鼻ヒゲ

「はかせ。あや、おひげがほしい」
「……ひげ」
 それは、唐突だった。正月明けの、ある寒い日のことである。
 僕について研究室まで来た綾が、博士の顔を見てふいにそんなことを言ったのだ。博士はといえば、綾の言葉を受けて至極真面目な顔で僕を振り返る。
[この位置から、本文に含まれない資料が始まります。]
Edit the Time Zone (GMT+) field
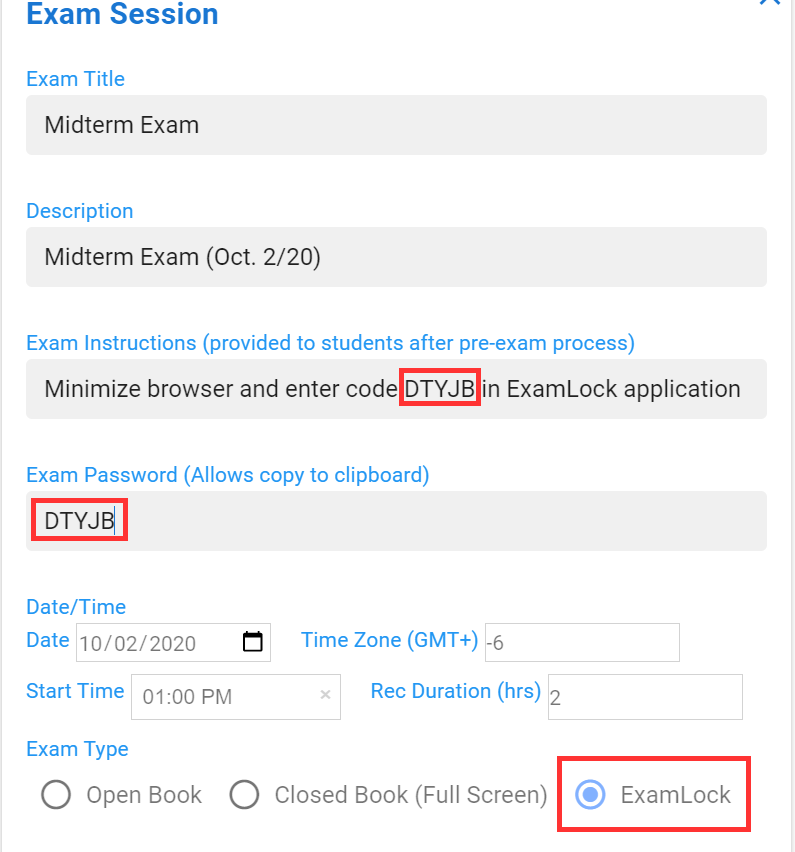Image resolution: width=795 pixels, height=852 pixels. tap(582, 642)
「ひげというのは、つまり、この頼りない北村君の顔へ威厳をつけたい、ということなのかな?」
「いやーん。きたむらくんじゃないのー。あやなのー。あやのここに、おひげ!」
 綾は自分の鼻の下を指した。ご丁寧に、そばにあったタワシを持ち出して鼻先にくっ付けてみたりもする。
 ちなみに、綾は父親である僕のことを“きたむらくん”と言う。これは偏に博士の影響である。
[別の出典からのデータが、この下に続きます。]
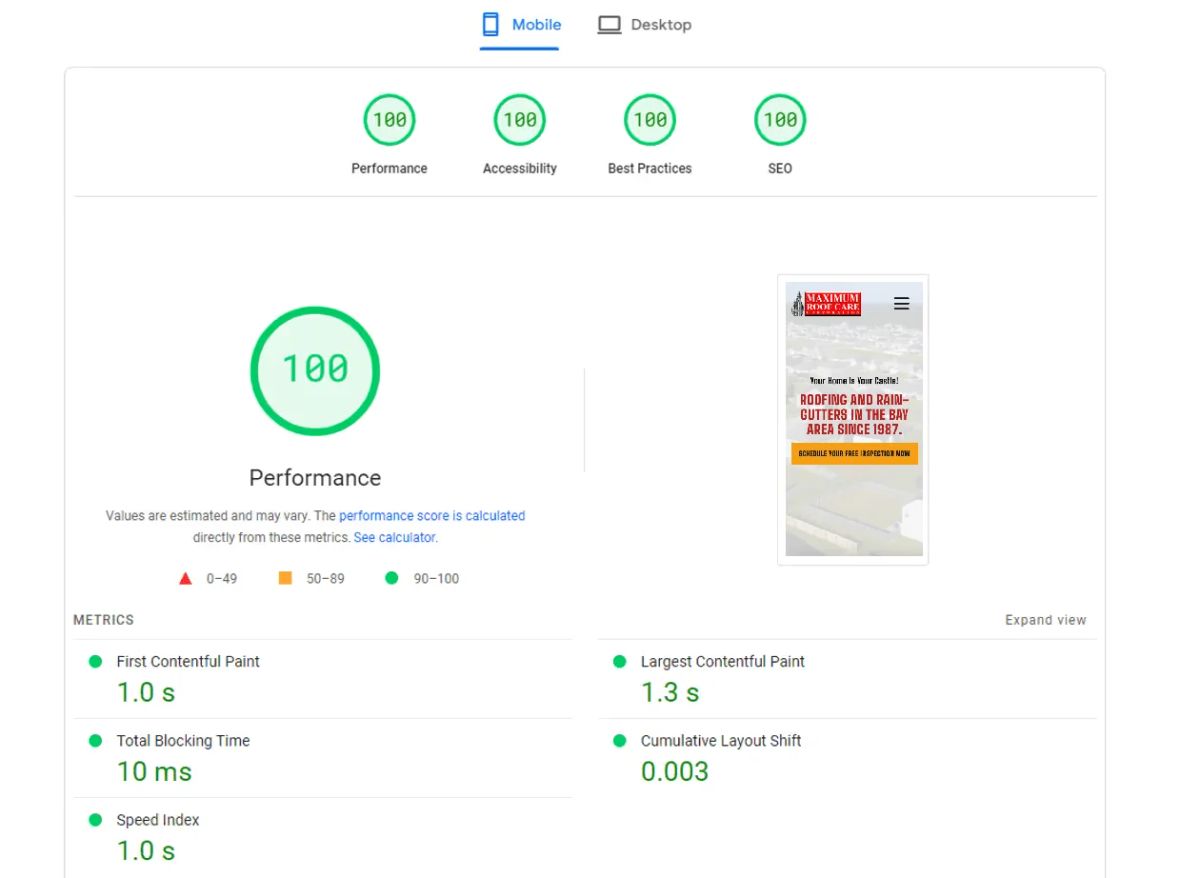Viewport: 1200px width, 878px height.
Task: Click the Best Practices score gauge
Action: click(x=650, y=120)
 ―――ともかくも、博士は綾のこの珍妙なる願いに、大きく頷いた。
「そうか、綾ちゃんは口髭が欲しいのか。……ふむ。そうだな、毛生え薬と永久脱毛剤は人類の永遠のテーマ。世界一の大科学者たるこの儂が未だ触れたことがないというのは奇怪しい。良かろう。他ならぬ綾ちゃんの頼みだ。今から早速取りかかることにするよ」
 それまでおとなしく実験の準備をしていた僕だが、さすがにその瞬間、思わず手にしていたフラスコを落としそうになった。
 それをなんとか堪え、憤然と博士に喰ってかかる。何が悲しくて三歳の可愛い娘にヒゲなんぞ欲しいものか。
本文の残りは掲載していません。